KADIN
Hanımlar, Beyler! Ruj ve Zehirli Öpücük Ne Zaman Keşfedildi? İşte Bu Sorunun Cevabı...
Kadınların vazgeçilmezi!
Bundan neredeyse 5000 yıl öncesine dayanan kanıtlarda rujun, değerli taşların ezilerek elde edildiği ve dudaklara sürüldüğü bilinmektedir.
Kleopatranın böcekler ve karıncalardan yapılan bir ruju kullandığı bilinmektedir.
Mısırda ruj kullanımı kraliyet ailesi ve zenginlere aitti.
Kızıl kurşun ve demir oksit renk vermeleri için kullanılıyordu.
Ancak bunlar pas kokuyordu. Bu rujları daha iyi kokar hale getirmek için rujlara çeşitli esanslar eklenmişti.
Eski çağlarda ruj, kurbanını zehirlemek için kullanılan bir araç olmuştu.
Bu sebeple o zamanlarda ruja ‘’zehirli öpücük’’ de denmekteydi.
Orta çağda kilise baskısı nedeniyle ruj yasaklanmıştı. Ruj süren kadınlara kötü kadın muamelesi yapılmaktaydı.
Kraliçe Birinci Elizabeth zamanında ruj tekrar moda oldu ve 16. yüzyıldan sonra ruj artık heryerde kullanılmaya başlandı.
Avrupa ülkelerinin çoğunda ruj balmumu ve kırmızı boyadan yapılmaktaydı.
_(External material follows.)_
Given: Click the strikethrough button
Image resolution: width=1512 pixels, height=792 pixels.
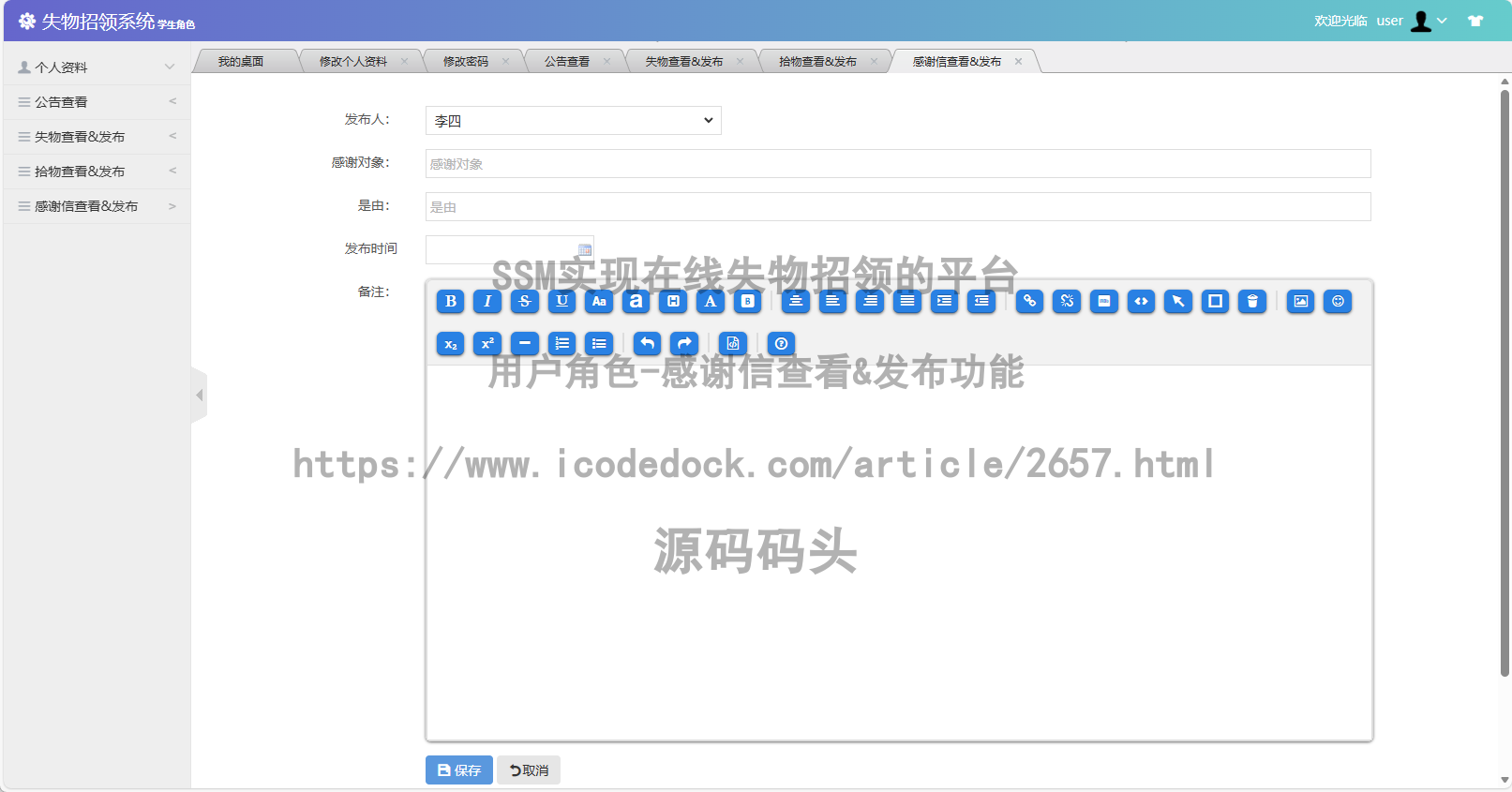Looking at the screenshot, I should 525,301.
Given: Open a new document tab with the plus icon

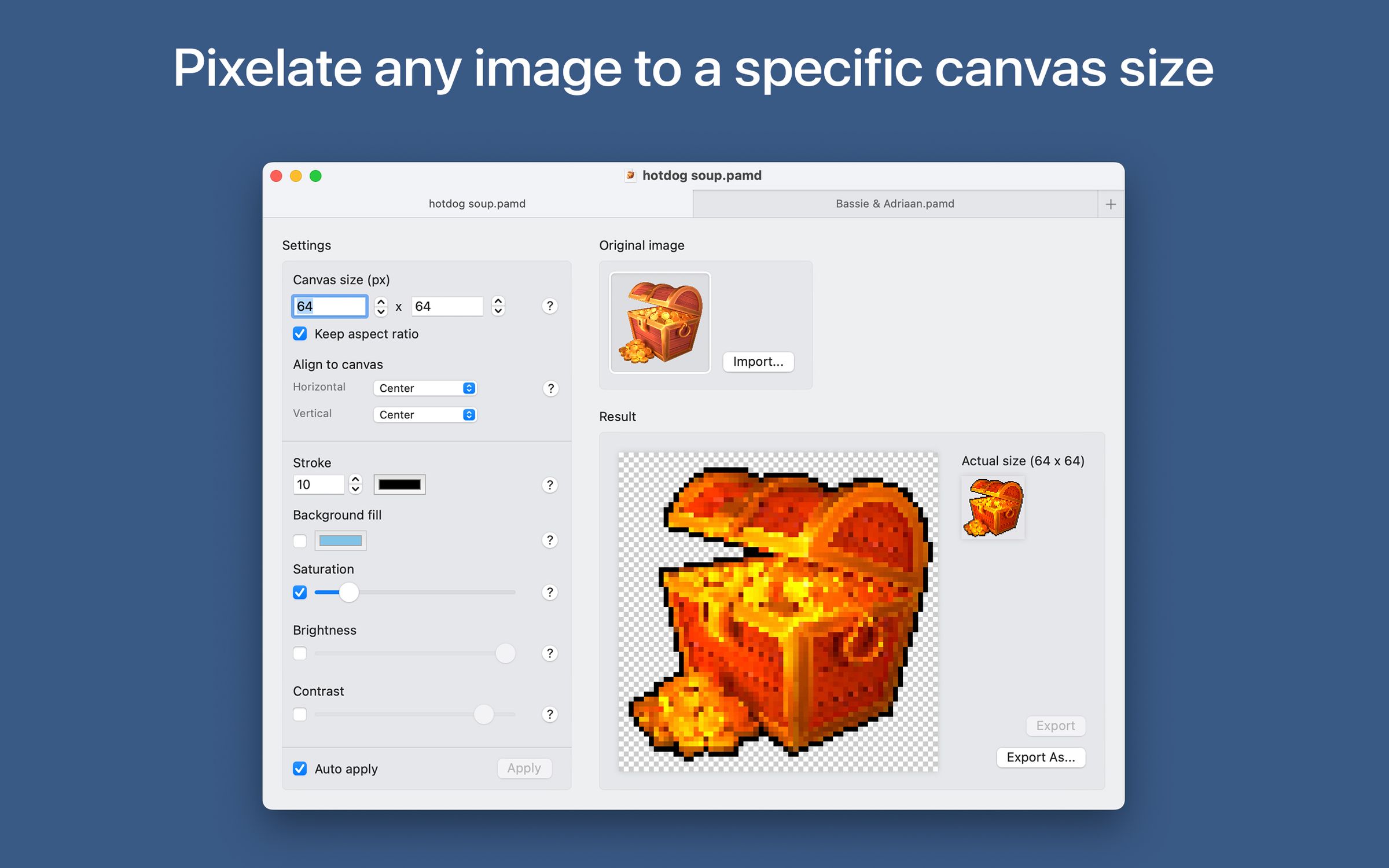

Eski dönemlerde soylu Japon kadınların yoğun makyajla kalabalık arasına çıkmasına izin verilmiyordu.
Soylu kadınlar makyajlarında beyaz ve siyah kullanıyorlardı.
Ortaçağ’da Papa yasakladığı için kadınlar makyaj yapmıyorlardı.
Birkaç yüz yıl makyajdan uzaklaşılmış olsa da sonradan yoğun bir biçimde kullanılmaya başlandı.
On yedinci yüzyılda, İngiltere’de parlamento erkekleri koruyan bir yasa çıkarmak zorunda kalmıştı.
Evlilik öncesi makyajla güzelleşen kadınların, evlilik sonrası makyajsız halini görüp bunu beğenmeyen erkeklerin boşanmaları kolaylaştırılmıştı.
Makyajsız çirkinlik gerçek bir boşanma sebebiydi.
On sekizinci yüzyıla gelindiğinde ruj sadece kadınlar değil erkekler arasında da son derece popülerdi.